Le film commence par une fin et le titre le revendique. Mina, une jeune patiente qui suit un psychodrame ne veut plus jouer. La scène de psychodrame, où l’enjeu est de mettre en scène une problématique en y jouant son rôle ou celui d’un autre, cette scène s’accomplit dès le début et ne se reproduira plus. La justesse de l’interprétation de Mina dans le rôle du psychologue marquera le reste du film comme l’annonce de la ténacité attentive et professionnelle de celui-ci. En face, la personne qui l’incarne elle, fournit tous les arguments à son « fichez-moi la paix », du bon grain à moudre pour sa défense.

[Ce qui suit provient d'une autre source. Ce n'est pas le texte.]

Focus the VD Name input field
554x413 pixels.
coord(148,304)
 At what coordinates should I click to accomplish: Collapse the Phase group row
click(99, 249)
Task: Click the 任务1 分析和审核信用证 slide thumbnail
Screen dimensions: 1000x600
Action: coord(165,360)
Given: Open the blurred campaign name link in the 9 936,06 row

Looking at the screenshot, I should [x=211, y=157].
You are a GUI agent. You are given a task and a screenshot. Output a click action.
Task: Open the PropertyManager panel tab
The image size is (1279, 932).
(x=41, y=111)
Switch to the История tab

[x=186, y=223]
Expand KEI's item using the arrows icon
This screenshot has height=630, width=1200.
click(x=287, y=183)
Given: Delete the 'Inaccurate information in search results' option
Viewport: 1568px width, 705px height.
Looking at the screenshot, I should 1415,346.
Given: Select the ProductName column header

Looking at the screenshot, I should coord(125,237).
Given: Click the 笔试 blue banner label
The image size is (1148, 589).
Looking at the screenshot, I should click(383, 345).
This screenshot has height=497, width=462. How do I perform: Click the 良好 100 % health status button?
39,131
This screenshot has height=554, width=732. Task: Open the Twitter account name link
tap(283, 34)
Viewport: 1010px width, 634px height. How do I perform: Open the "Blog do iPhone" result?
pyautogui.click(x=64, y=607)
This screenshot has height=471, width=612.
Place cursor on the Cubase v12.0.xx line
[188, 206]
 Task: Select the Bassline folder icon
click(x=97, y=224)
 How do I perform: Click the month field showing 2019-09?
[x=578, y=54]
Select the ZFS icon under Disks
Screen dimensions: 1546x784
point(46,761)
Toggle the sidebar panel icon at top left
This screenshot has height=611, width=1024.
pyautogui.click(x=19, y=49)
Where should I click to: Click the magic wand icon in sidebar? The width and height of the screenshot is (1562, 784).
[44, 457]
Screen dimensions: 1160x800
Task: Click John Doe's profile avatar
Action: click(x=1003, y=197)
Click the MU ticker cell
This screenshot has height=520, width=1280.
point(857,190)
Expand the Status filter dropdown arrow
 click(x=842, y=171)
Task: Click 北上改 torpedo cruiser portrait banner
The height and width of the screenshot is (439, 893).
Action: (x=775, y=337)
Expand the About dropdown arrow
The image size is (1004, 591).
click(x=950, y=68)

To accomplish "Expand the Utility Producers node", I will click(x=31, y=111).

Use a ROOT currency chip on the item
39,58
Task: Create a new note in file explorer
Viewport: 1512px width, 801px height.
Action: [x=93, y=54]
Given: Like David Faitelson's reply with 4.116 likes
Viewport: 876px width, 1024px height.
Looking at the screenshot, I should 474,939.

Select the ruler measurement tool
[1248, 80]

Tout est dit, du moins, tout ce qui s’est joué nous est montré, d’emblée. Et pourtant l’enjeu du film demeure. Il va fonctionner sur le mode du flash-back, ou plutôt du feed-back, soumis à une chronologie bien ordonnée du déroulement des séances. L’attente qui se crée est pour le film comme pour le psychodrame une nouvelle effraction du réel. Un ressort dramatique pour les deux. Rejouer une scène, mettre en scène, changer de rôle, pour essayer d’en comprendre autre chose, démasquer le réel. Tel est l’objet du psychodrame, du cinéma aussi peut-être. Mais ici le réel reprend ses droits, l’espace qu’il occupe dans ce dispositif thérapeutique phagocyte entièrement le film. Dès lors il n’y a plus de film, il se dissout dans le travail à l’œuvre, celui de la relation thérapeutique – le transfert est semble-t-il bien établi à ce qu’il s’en dit –, celui du thérapeute, celui de Mina, camouflée derrière sa résistance. Dans l’incitation à jouer d’autres scènes, dans cette tentative de renouer d’autres émotions, on perçoit les mouvements, les tensions qui s’opèrent alors que la caméra, elle, ne peut que se déplacer sur son axe. Elle balaie le cercle autour de Mina en rasant ses pieds, s’arrêtant au seuil de son corps. Le reste du temps nous offre des gros plans du thérapeute et des allers-retours rapides sur le reste du groupe. Le sujet du film, c’est bien sûr le hors champ, Mina, inaccessible, et aussi son contre-champ, l’équipe, celui qu’il reste à saisir à l’image. En quête de réel, celui qui surgit par instants, au début, puis de façon plus éparse. Le contre-champ, ces regards très concentrés, très attentifs, qui reflètent une densité très forte de l’échange, et aussi du film qui condense cinq séances en quelques dizaines de minutes, c’est ce qu’il reste au film. Et ce qu’il reste du film c’est la fragilité de ces mouvements : ceux de Mina, ses oscillations autour de la question du partage et du plaisir, cette « impression de voir la vie et de ne pas être dedans », sa demande de relation duelle – c’est vrai qu’il y a beaucoup de monde autour d’elle. C’est par instants cocasse mais jamais dérisoire. Quant au regard de Mina, cela reste son affaire, celle de son interprétation à elle.
On se sent bien face à l’écran, car on voit bien que derrière la caméra on ne se sent pas très bien, alors tout cela nous convient bien. Mina est réellement un beau film.